Title: Unwind Together
Fandom: Stargate: Atlantis, Stargate: SG-1
Characters: John Sheppard, ensemble cast from Atlantis & SG-1
Word Count: 512
Rating: G
Notes: 1. Plotless vignette written for
reeby10's prompt of any, any, living in a commune over on
comment-fic.
2. Part 1 of the Stargate Commune Verse
They work hard, seven to ten hours a day, every day with no vacations (because cows and sheep and crops don't care for themselves when you feel like being lazy), but every evening after supper they unwind together.
Tonight, Vala works the piano with plenty of enthusiasm (perhaps more than talent, but she puts her heart into it and everyone who's listening is smiling). Teyla and Cam dance with the children-now in a circle, now in a line winding around the loom and the card table and the easy chair where Daniel sits, book open in his lap, eyes trained on Vala. Teal’c and Carson play checkers by the fireplace which won’t be lit for another two months, while Sam and Jack, near the corner, fix a set of fishing poles in comfortable silence. Elizabeth’s finally set aside the farm’s account books and is reading Dr. Seuss to Torren, who’s propped up comfortably in Ronon’s lap. David and Radek have another checkerboard on the big sofa, but the game they’re playing doesn’t resemble any game of checkers John has ever seen.
Cassie, Janet, and Paul stepped out a minute ago, but John smells the sweet spice scent of apple cider starting to float in from the kitchen, and he bets they’ll bring some out in a second. John can’t see Jennifer or Laura or Evan or Aiden, either, but he hears the occasional whoop of beer-augmented laughter from the work shed and assumes they’re working on another ‘project’ that will no doubt make its appearance once they reopen the farm to visitors in two weeks. There’ll be plenty of work to do before then, longer days while they spiff the place up for tourists and finish canning and pickling the extra goods they mean to sell. It’ll be him and Rodney and Sam pulling working late tomorrow, fixing up the tractor they use for the hay rides. They’re workaholics, all of them, he knows, and they’d work straight through until morning every other day, except-
-except that, even as he hears the punks outside lock up the shed and head towards the kitchen door, Paul and Cassie walk back in with trays full of steaming mugs, little Jack bumps into the piano bench and Vala breaks off with a cackle and grabs him, tickling him mercilessly, and Rodney, head resting in John’s lap, huffs an put-upon sigh at the sudden noise (the same way he does when someone fiddles with his telescope, showily aggravated but entirely devoid of any actual anger) and flips through to the next Sudoku puzzle in his book.
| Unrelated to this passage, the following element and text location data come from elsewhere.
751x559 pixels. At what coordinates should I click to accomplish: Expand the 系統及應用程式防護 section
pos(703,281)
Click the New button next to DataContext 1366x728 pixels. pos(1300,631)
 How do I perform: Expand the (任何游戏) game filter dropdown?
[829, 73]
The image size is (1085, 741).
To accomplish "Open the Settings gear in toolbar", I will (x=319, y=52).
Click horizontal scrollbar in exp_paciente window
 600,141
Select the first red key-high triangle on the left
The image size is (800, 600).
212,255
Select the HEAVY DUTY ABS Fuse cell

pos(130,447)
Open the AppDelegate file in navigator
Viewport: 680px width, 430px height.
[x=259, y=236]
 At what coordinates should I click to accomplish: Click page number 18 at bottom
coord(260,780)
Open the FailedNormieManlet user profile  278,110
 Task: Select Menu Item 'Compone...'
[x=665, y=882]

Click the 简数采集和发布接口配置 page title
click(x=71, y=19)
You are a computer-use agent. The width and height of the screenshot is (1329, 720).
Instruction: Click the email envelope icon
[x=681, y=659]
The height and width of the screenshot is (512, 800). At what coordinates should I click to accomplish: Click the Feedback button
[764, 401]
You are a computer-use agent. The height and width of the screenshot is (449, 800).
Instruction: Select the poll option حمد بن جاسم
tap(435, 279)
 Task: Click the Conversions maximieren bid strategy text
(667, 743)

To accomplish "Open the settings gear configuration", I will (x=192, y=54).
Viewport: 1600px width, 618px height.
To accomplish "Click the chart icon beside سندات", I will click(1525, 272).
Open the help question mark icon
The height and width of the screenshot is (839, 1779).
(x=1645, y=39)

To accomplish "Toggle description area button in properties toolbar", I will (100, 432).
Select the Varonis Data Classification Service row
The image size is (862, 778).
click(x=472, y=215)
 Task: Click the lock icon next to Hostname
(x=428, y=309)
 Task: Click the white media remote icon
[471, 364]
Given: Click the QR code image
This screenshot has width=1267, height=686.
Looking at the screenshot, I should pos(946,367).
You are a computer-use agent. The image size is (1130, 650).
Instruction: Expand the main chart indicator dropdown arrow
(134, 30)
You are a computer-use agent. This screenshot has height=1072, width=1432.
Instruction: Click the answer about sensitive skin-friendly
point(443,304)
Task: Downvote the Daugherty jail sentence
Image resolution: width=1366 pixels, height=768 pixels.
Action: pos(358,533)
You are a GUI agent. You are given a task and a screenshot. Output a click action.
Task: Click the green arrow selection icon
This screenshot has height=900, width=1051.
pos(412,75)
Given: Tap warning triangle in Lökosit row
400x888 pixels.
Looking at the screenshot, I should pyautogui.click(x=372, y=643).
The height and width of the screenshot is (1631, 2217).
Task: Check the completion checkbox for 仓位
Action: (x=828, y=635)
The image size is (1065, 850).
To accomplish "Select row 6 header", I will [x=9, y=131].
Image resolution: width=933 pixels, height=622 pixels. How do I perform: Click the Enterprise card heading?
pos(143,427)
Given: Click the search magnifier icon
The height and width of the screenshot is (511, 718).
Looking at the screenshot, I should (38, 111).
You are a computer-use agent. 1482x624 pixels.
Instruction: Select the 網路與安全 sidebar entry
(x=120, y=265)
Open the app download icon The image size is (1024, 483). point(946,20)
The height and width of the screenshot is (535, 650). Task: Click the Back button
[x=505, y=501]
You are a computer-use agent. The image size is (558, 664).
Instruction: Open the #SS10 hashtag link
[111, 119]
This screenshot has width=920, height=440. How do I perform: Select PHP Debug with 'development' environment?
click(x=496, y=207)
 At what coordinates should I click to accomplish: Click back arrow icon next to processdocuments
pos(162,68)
John flips his battered copy of War and Peace shut on the couch arm as he grabs them both mugs of cider from Cassie’s tray with a smile and cards the fingers of his free hand through Rodney’s close-cropped hair and braces for the inevitable calls to push the loveseat out of the way and dance that’ll come as soon as Laura and the others find their way inside and wash up.
Even the satisfaction of work pales in comparison.